The Adena were among the most important prehistoric peoples to occupy present West Virginia. The word refers to a culture rather than to a particular ethnic group. The archeological evidence suggests that many language or ethnic groups made the artifacts that today we recognize as part of the widespread Adena culture. The Adena were characterized by widespread trade and the use of exotic artifacts from distant places in complex burial rituals involving mound building and geometric earthworks. People of the Adena culture left their enduring mark on the region with these works. Major examples survive today at Moundsville, South Charleston, and other places in West Virginia.

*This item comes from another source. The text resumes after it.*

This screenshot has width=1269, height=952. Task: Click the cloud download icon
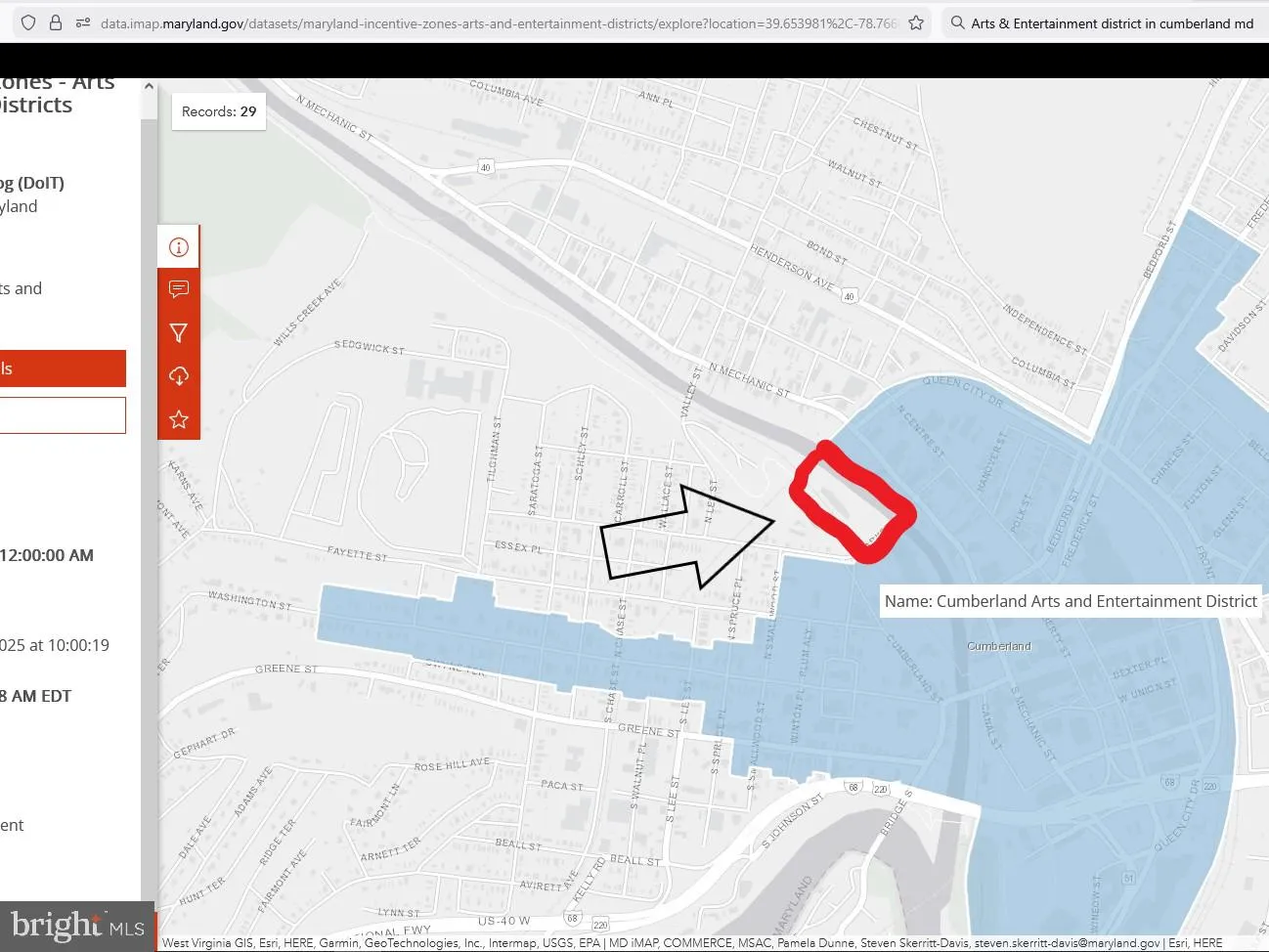[179, 376]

Evidence for long-distance trading among people at this early period comes from the excavation of the many burial mounds that dot the valleys and river confluences of the Ohio River watershed. Navigable rivers connected isolated villages into trade networks that moved artifacts from their sources in the Gulf Coast (marine shell), Upper Midwest (copper), and Appalachian (mica, ceramics) regions to communities throughout present southwestern West Virginia, northern Kentucky, and southern Ohio. Items such as stone pipes, copper gorgets, bracelets, finger rings, and pieces of mica fashioned into headdress or hair ornaments have been recovered throughout the area.

Only certain men and women were buried in the large log-lined tombs characteristic of Adena mounds. These log tombs were covered with earth to create a crypt within the earthen mound. New interments were either added to existing mounds, or new mounds were started nearby to create clusters of mounds. Such clusters were documented in the Charleston region more than 150 years ago. Most people, however, were cremated, and their ashes interred in the mound or elsewhere.

Other than mortuary mounds, Adena people also created large circular, rectangular, or hexagonal earthworks by digging ditches and using the excavated soil to build a surrounding berm of earth. It is known that these earthworks were not defensive sites, but the activities that occurred within them are largely undocumented since so few contained artifacts of any kind. Their cleaned interiors suggest a ritual use for such places, perhaps as ceremonial dance grounds or meeting places where villagers from isolated settlements came together.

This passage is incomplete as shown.